# Task item
Would you please set down, word for word, the lines from the one with "Click the 186 days cell" through the final line of the data below, omitting any pictures?

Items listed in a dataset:

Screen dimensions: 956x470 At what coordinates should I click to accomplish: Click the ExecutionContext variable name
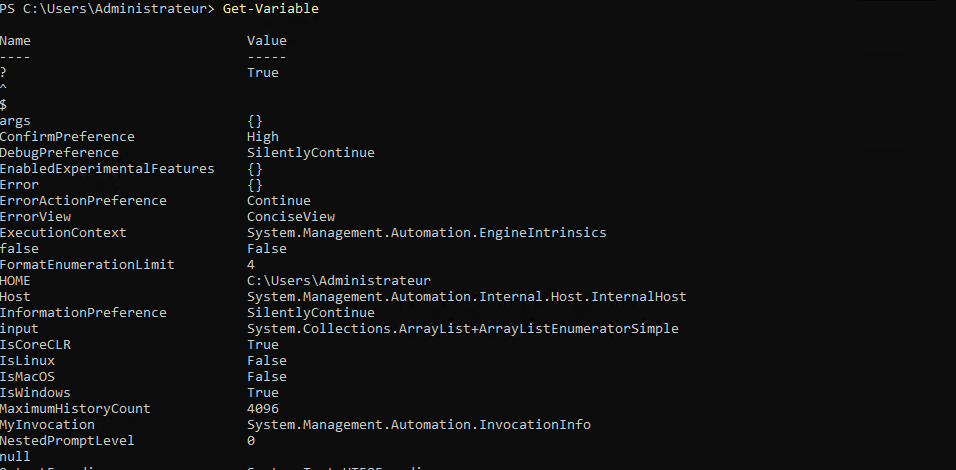click(x=63, y=233)
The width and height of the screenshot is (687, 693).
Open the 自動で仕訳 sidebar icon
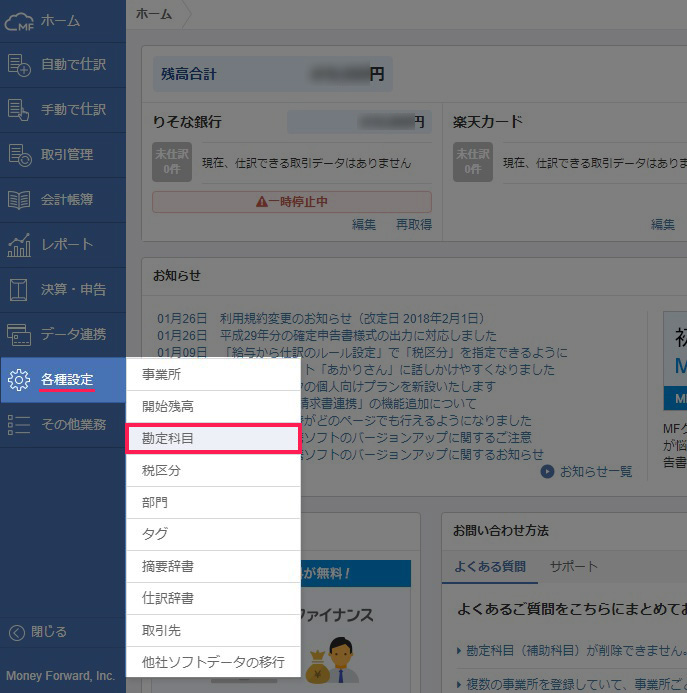[x=20, y=65]
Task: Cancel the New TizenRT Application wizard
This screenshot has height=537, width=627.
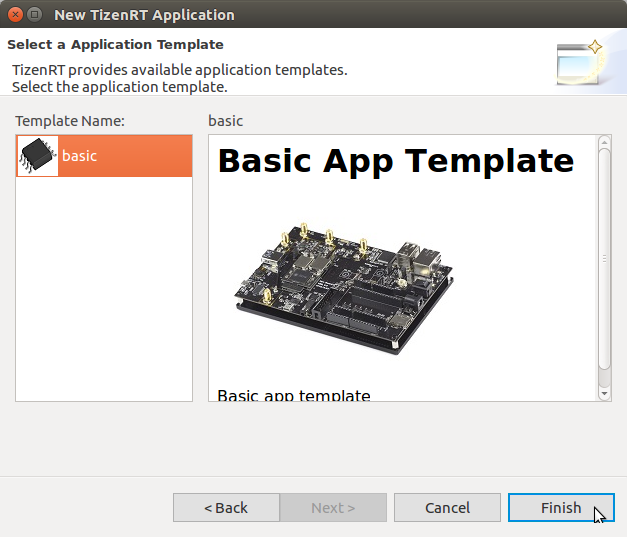Action: coord(447,508)
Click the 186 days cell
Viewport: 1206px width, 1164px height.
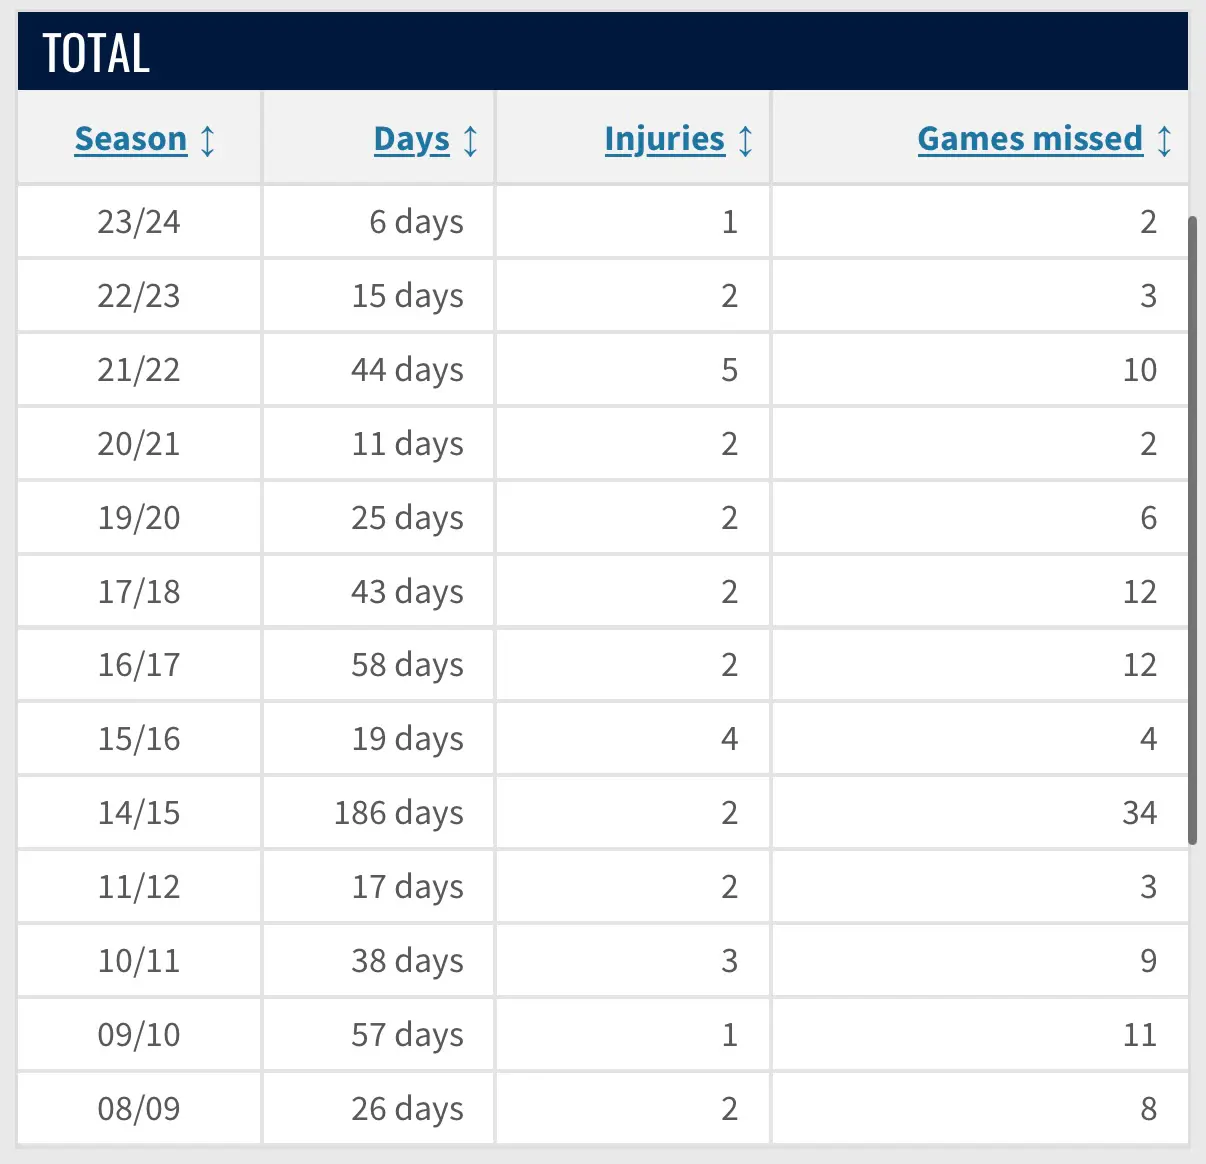(x=379, y=812)
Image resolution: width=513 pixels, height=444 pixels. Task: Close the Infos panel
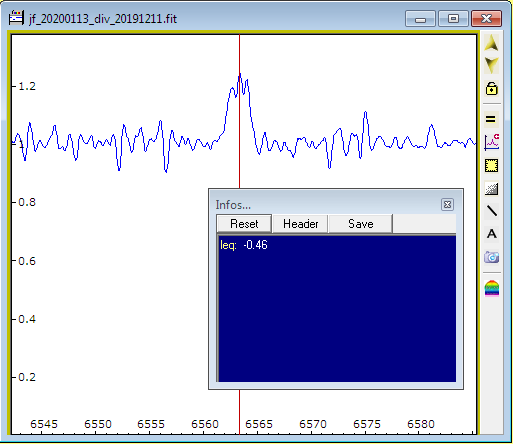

# Your response
Click the 186 days cell
Viewport: 1206px width, 1164px height.
(x=379, y=812)
Image resolution: width=513 pixels, height=444 pixels. Task: Close the Infos panel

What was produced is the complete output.